(Dataset entries)
* * * * * * *

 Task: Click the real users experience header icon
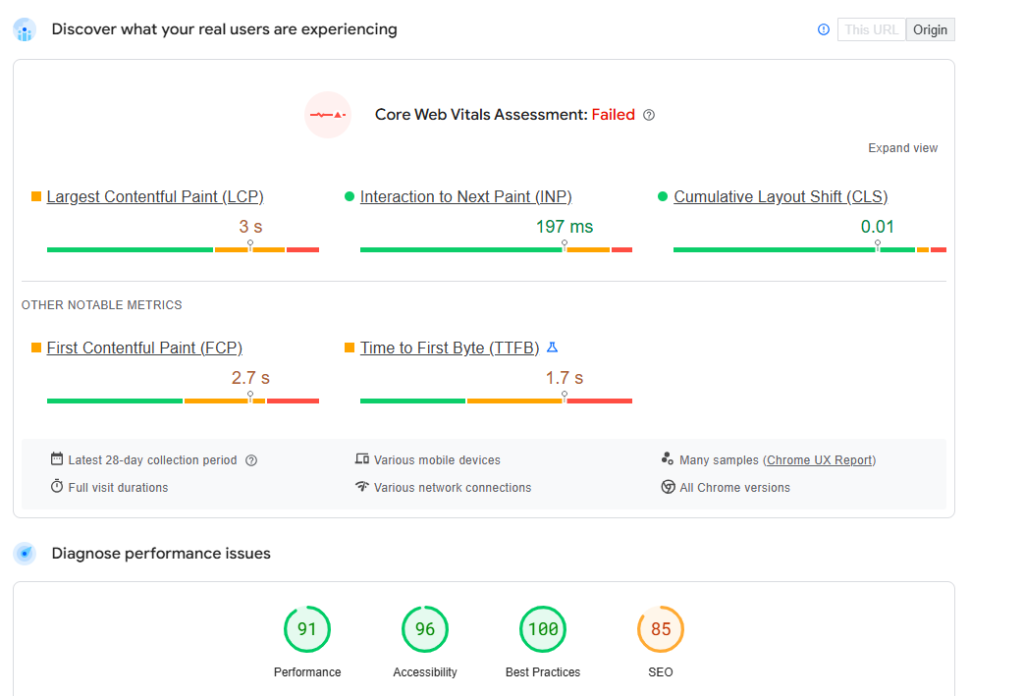tap(25, 30)
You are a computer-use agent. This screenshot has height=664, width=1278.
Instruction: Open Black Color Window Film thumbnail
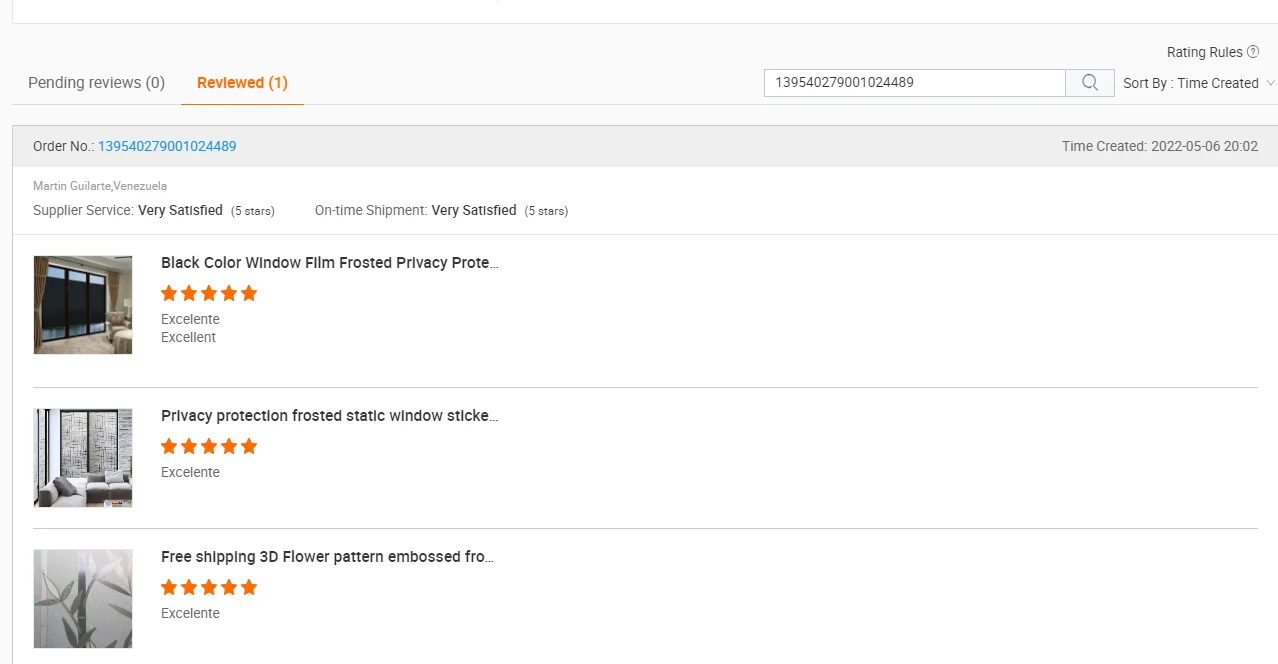pos(83,304)
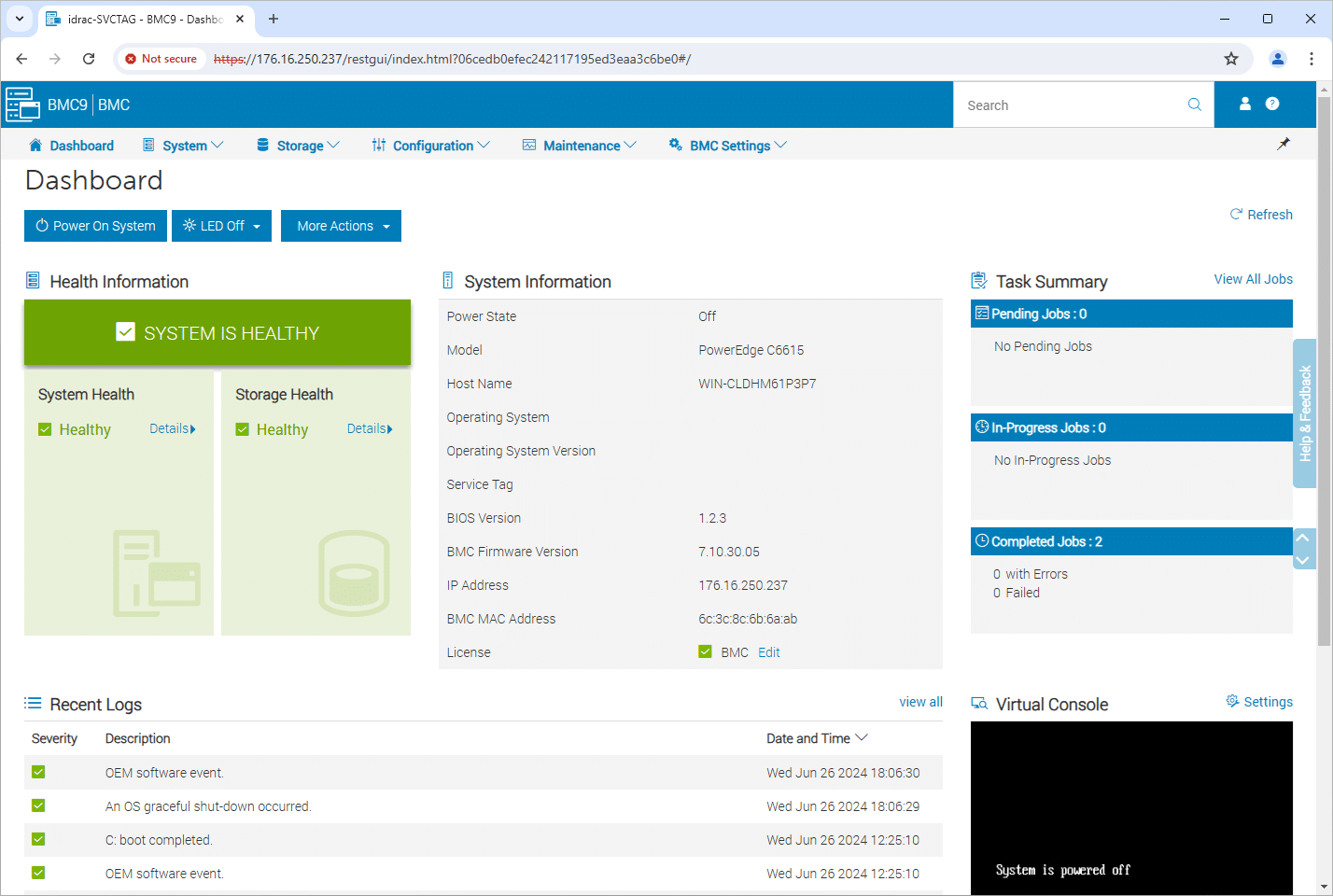1333x896 pixels.
Task: Sort logs by Date and Time chevron
Action: pos(862,737)
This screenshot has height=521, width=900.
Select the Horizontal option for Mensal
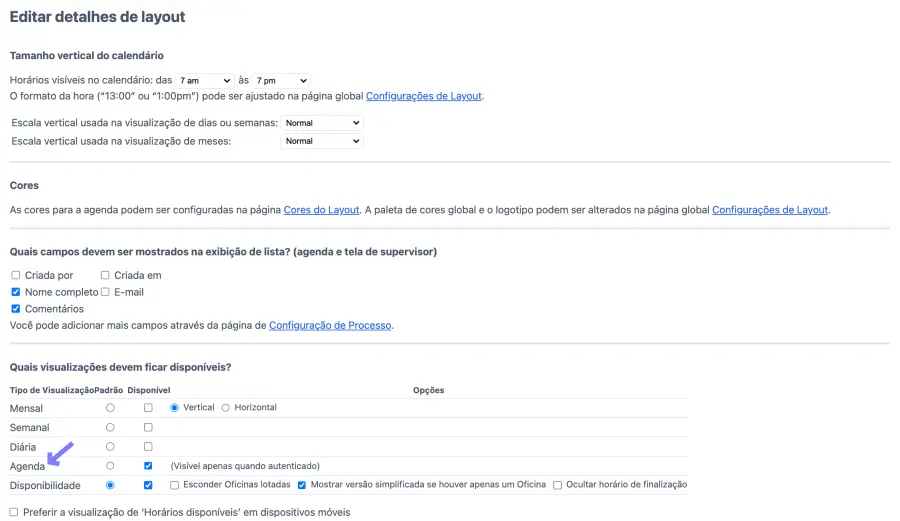[x=226, y=408]
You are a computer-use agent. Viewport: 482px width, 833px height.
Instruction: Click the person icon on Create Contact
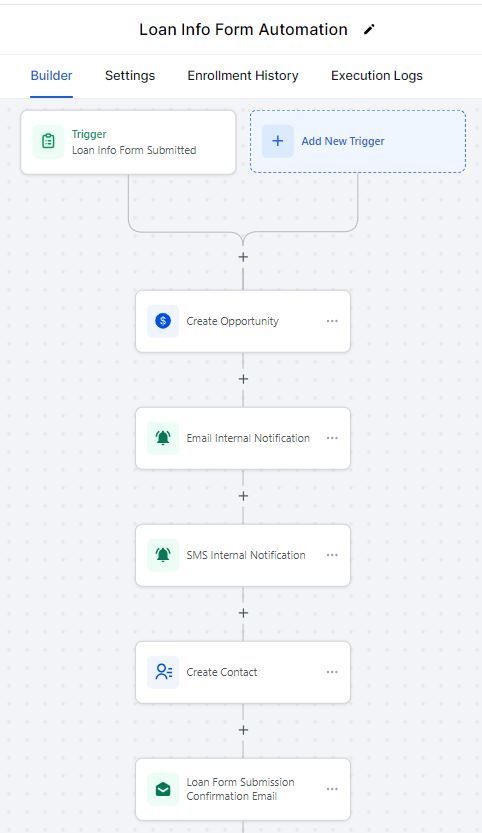coord(163,672)
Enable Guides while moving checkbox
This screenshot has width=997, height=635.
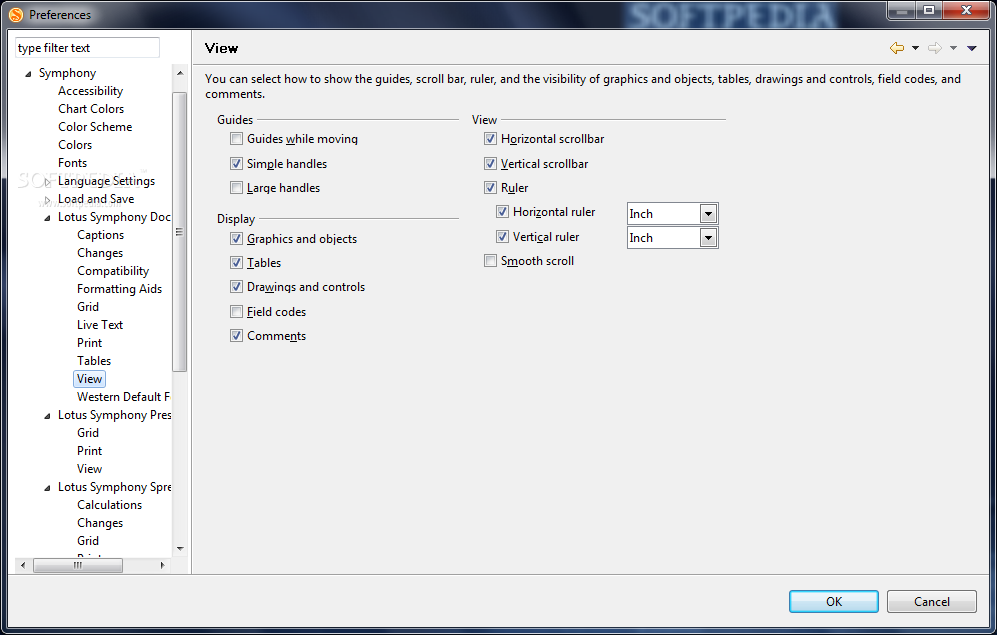tap(237, 139)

* * * * * * *

▶ [WORK INSTRUCTIONS]: The data above must be written out again without alteration, and the pictures in them must be excluded.

▶ [SOLUTION TO THIS TASK]:
 Task: Click the real users experience header icon
tap(25, 30)
You are a computer-use agent. This screenshot has height=664, width=1278.
Instruction: Open Black Color Window Film thumbnail
pos(83,304)
1333x896 pixels.
Task: Sort logs by Date and Time chevron
Action: pos(862,737)
This screenshot has height=521, width=900.
Select the Horizontal option for Mensal
[x=226, y=408]
You are a computer-use agent. Viewport: 482px width, 833px height.
Instruction: Click the person icon on Create Contact
coord(163,672)
Enable Guides while moving checkbox
This screenshot has width=997, height=635.
tap(237, 139)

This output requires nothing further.